The break-even point (BEP) in economics, business, and specifically cost accounting, is the

point at which total cost and total revenue are equal: there is no net loss or gain, and one has

"broken even." A profit or a loss has not been made, although opportunity costs have been

"paid", and capital has received the risk-adjusted, expected return. In short, all costs that needs to

be paid are paid by the firm but the profit is equal to 0.

In accounting, the break-even point refers to the revenues needed to cover a company's total

amount of fixed and variable expenses during a specified period of time. The revenues could be

stated in dollars (or other currencies), in units, hours of services provided, etc.

Figure 5: Break-even point

The break-even calculations are based on the assumption that the change in a company's

expenses is related to the change in revenues.
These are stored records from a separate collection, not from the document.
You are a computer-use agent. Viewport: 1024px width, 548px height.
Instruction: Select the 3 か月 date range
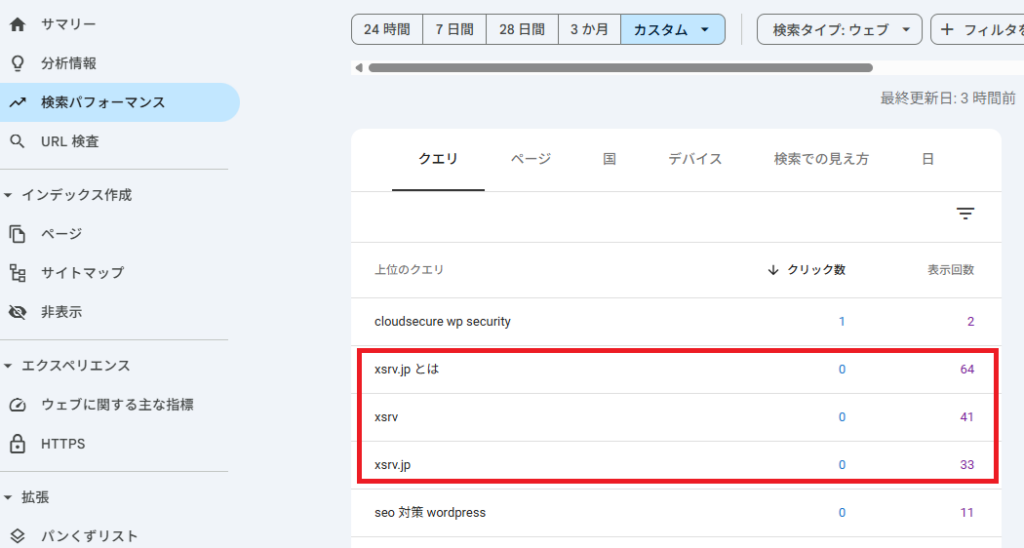pos(588,30)
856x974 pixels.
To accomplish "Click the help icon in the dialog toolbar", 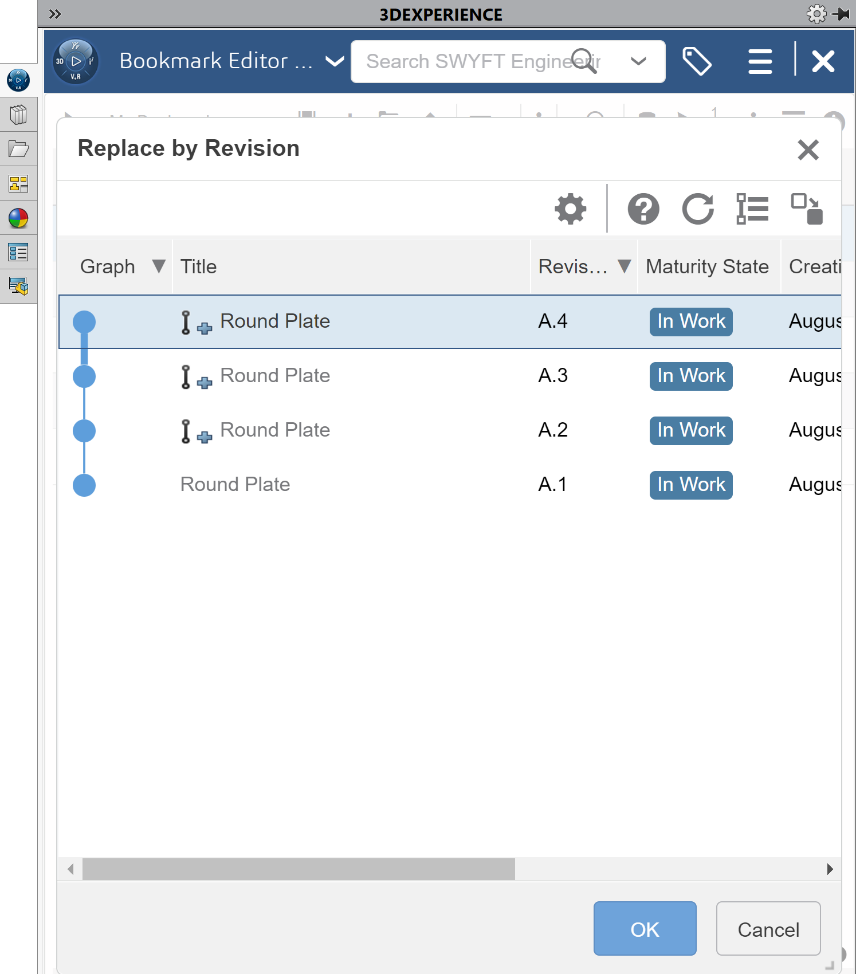I will tap(643, 209).
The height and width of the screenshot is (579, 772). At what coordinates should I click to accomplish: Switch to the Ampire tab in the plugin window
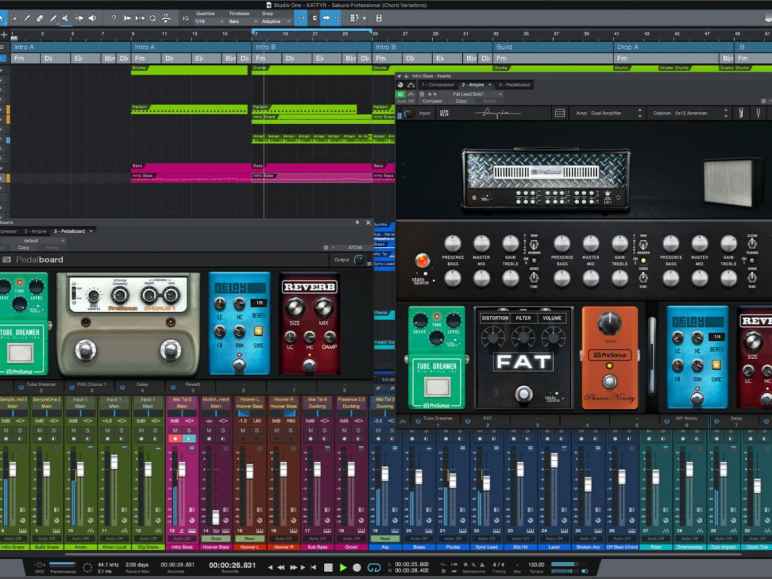[471, 85]
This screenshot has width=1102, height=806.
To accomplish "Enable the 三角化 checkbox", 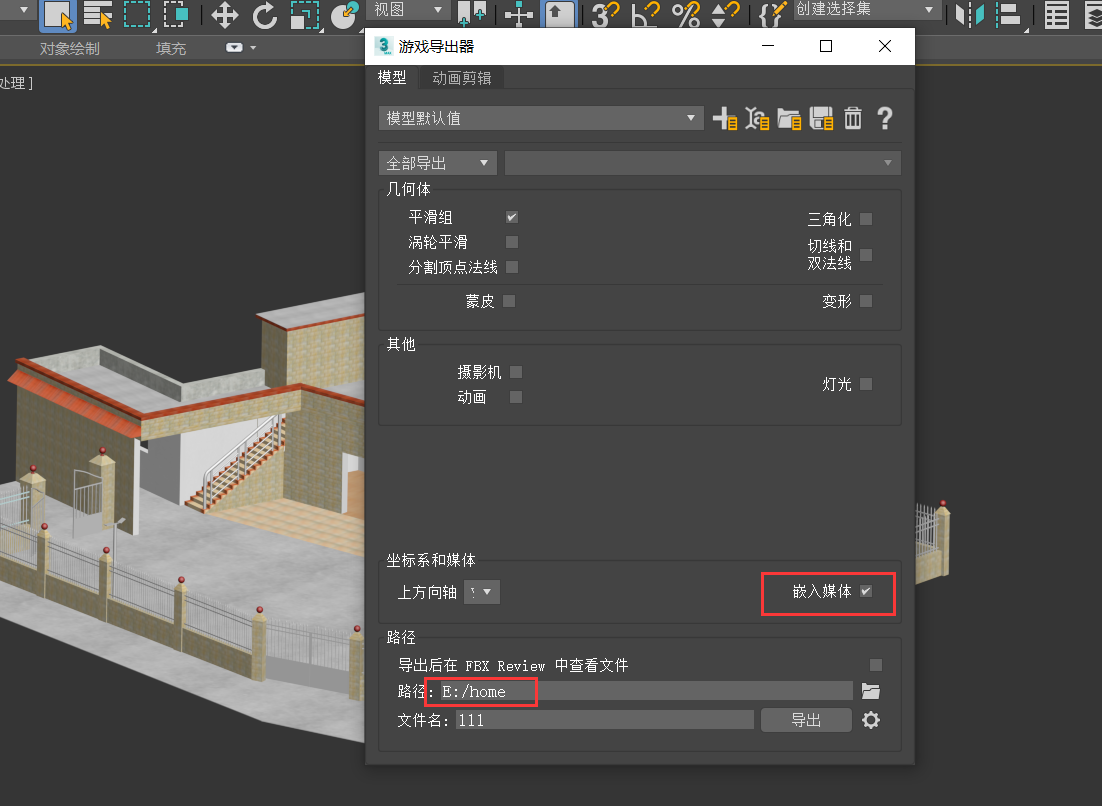I will click(865, 219).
This assumption may not hold true for the

following reasons:

A company is likely to have many diverse products with varying degrees of

profitability.

A company may have many diverse customers with varying demands for special

attention. Hence some expenses will increase for reasons other than the sale of additional

units of product.

A company may be selling in a variety of markets. This could result in the selling

prices in one market or country being lower than the selling prices in another market or

country.

The company may see frequent fluctuations in its sales mix.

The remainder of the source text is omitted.